>> Begin Entries shown
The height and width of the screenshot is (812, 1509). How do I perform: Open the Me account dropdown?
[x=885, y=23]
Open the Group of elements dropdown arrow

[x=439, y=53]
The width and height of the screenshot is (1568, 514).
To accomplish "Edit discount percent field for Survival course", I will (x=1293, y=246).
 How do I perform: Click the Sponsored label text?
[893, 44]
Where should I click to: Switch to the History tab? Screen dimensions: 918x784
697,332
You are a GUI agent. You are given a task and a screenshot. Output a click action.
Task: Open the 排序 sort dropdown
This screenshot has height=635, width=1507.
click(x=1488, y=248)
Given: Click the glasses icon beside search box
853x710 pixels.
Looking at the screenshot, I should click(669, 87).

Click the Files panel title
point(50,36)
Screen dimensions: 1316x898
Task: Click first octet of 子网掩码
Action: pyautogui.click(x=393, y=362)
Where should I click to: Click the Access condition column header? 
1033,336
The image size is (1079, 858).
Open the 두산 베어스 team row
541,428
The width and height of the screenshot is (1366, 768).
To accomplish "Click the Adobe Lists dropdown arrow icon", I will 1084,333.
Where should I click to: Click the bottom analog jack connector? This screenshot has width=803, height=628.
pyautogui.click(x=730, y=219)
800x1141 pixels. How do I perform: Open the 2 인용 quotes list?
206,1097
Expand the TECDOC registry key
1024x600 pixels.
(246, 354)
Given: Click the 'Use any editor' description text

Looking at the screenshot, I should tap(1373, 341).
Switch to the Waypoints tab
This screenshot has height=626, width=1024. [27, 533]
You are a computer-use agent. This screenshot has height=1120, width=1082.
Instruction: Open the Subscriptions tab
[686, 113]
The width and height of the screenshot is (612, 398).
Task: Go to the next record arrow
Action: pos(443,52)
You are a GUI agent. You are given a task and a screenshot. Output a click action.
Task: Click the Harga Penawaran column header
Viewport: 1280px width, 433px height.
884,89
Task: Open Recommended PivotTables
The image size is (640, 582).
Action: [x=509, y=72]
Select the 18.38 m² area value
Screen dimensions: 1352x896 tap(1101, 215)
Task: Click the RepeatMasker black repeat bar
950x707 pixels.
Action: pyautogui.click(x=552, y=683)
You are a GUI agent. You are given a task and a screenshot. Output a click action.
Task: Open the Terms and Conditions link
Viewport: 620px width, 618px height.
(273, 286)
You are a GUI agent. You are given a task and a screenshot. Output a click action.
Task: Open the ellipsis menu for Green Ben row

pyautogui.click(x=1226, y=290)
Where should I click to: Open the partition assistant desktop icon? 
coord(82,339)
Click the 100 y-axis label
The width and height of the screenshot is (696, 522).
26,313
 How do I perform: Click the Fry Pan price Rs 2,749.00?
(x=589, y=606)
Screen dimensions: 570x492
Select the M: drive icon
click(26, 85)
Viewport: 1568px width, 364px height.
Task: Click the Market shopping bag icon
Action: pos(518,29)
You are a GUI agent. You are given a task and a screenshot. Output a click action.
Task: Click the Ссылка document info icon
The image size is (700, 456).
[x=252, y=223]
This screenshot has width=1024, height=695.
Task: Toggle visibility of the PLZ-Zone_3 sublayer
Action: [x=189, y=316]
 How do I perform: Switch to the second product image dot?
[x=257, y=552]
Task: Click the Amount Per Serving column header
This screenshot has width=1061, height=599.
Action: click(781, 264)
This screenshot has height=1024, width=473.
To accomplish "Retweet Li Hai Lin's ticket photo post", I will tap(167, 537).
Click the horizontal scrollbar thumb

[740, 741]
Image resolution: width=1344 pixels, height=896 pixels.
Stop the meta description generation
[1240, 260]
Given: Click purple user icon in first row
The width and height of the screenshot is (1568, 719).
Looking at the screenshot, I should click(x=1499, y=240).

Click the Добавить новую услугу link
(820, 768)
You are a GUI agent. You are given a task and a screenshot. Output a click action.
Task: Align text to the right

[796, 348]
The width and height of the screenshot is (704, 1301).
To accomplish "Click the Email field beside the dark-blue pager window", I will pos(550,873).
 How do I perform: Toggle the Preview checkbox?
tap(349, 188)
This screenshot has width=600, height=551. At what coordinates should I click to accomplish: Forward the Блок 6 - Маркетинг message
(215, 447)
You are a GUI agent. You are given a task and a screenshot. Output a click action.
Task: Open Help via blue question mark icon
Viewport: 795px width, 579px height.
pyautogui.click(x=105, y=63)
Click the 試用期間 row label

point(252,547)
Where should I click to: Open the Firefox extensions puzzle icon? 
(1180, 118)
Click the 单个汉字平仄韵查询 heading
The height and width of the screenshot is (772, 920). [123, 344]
>> End Entries shown
Task goal:
Convert the lines from the one containing "Click the Добавить новую услугу link" through the end of the items into a Markdown table with the columns Row and Line, omitting blank lines.

Result for this exercise:
| Row | Line |
|---|---|
| 1 | Click the Добавить новую услугу link |
| 2 | (820, 768) |
| 3 | You are a GUI agent. You are given a task and a screenshot. Output a click action. |
| 4 | Task: Align text to the right |
| 5 | [796, 348] |
| 6 | The width and height of the screenshot is (704, 1301). |
| 7 | To accomplish "Click the Email field beside the dark-blue pager window", I will pos(550,873). |
| 8 |  How do I perform: Toggle the Preview checkbox? |
| 9 | tap(349, 188) |
| 10 | This screenshot has width=600, height=551. At what coordinates should I click to accomplish: Forward the Блок 6 - Маркетинг message |
| 11 | (215, 447) |
| 12 | You are a GUI agent. You are given a task and a screenshot. Output a click action. |
| 13 | Task: Open Help via blue question mark icon |
| 14 | Viewport: 795px width, 579px height. |
| 15 | pyautogui.click(x=105, y=63) |
| 16 | Click the 試用期間 row label |
| 17 | point(252,547) |
| 18 | Where should I click to: Open the Firefox extensions puzzle icon?  |
| 19 | (1180, 118) |
| 20 | Click the 单个汉字平仄韵查询 heading |
| 21 | The height and width of the screenshot is (772, 920). [123, 344] |